#### [Records to use]
::::
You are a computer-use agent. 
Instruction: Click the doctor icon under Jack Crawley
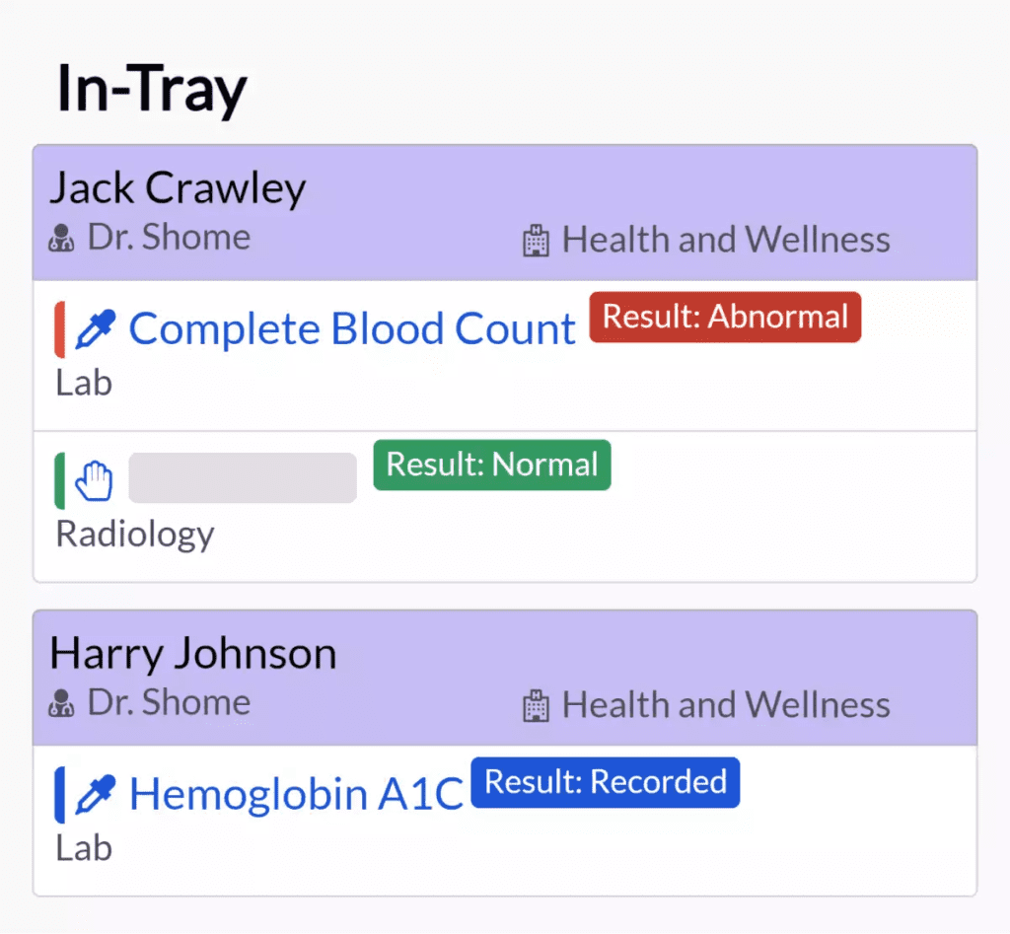[61, 238]
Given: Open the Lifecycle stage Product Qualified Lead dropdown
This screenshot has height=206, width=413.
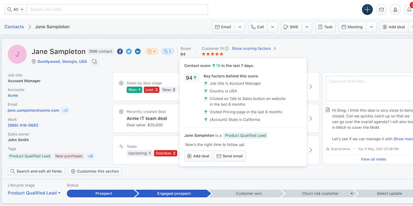Looking at the screenshot, I should (34, 193).
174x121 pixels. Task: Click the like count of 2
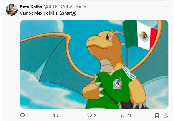click(x=95, y=116)
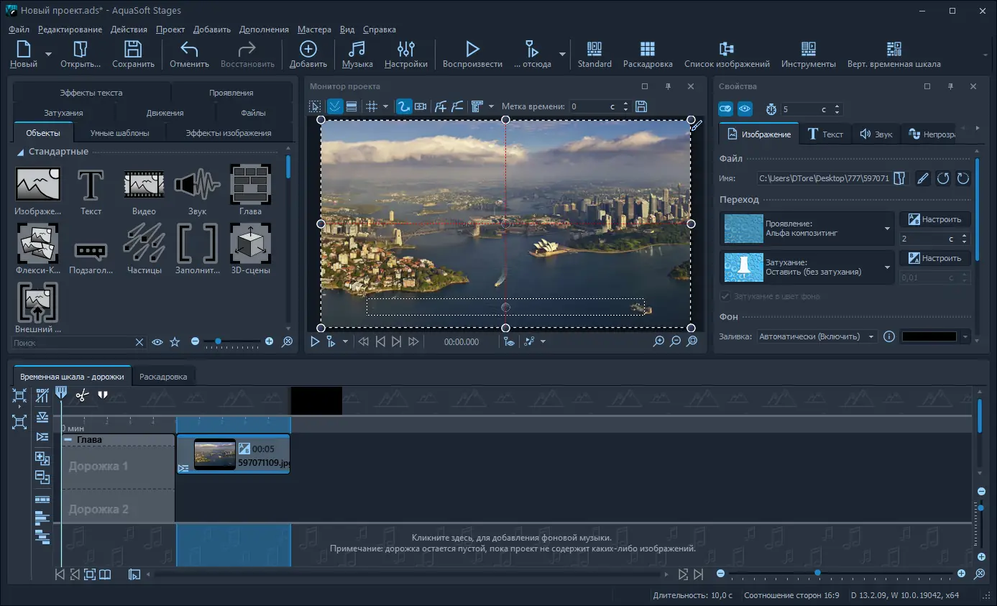The height and width of the screenshot is (606, 997).
Task: Toggle the eye filter next to search box
Action: 157,342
::::
#### [Exercise details]
Drop the images and transcribe the entries above exactly.

#### [Solution]
You are a computer-use agent. 
Instruction: Click the doctor icon under Jack Crawley
[61, 238]
Given: Open the Lifecycle stage Product Qualified Lead dropdown
This screenshot has height=206, width=413.
Looking at the screenshot, I should (34, 193).
174x121 pixels. Task: Click the like count of 2
click(x=95, y=116)
The height and width of the screenshot is (606, 997).
Task: Toggle the eye filter next to search box
Action: 157,342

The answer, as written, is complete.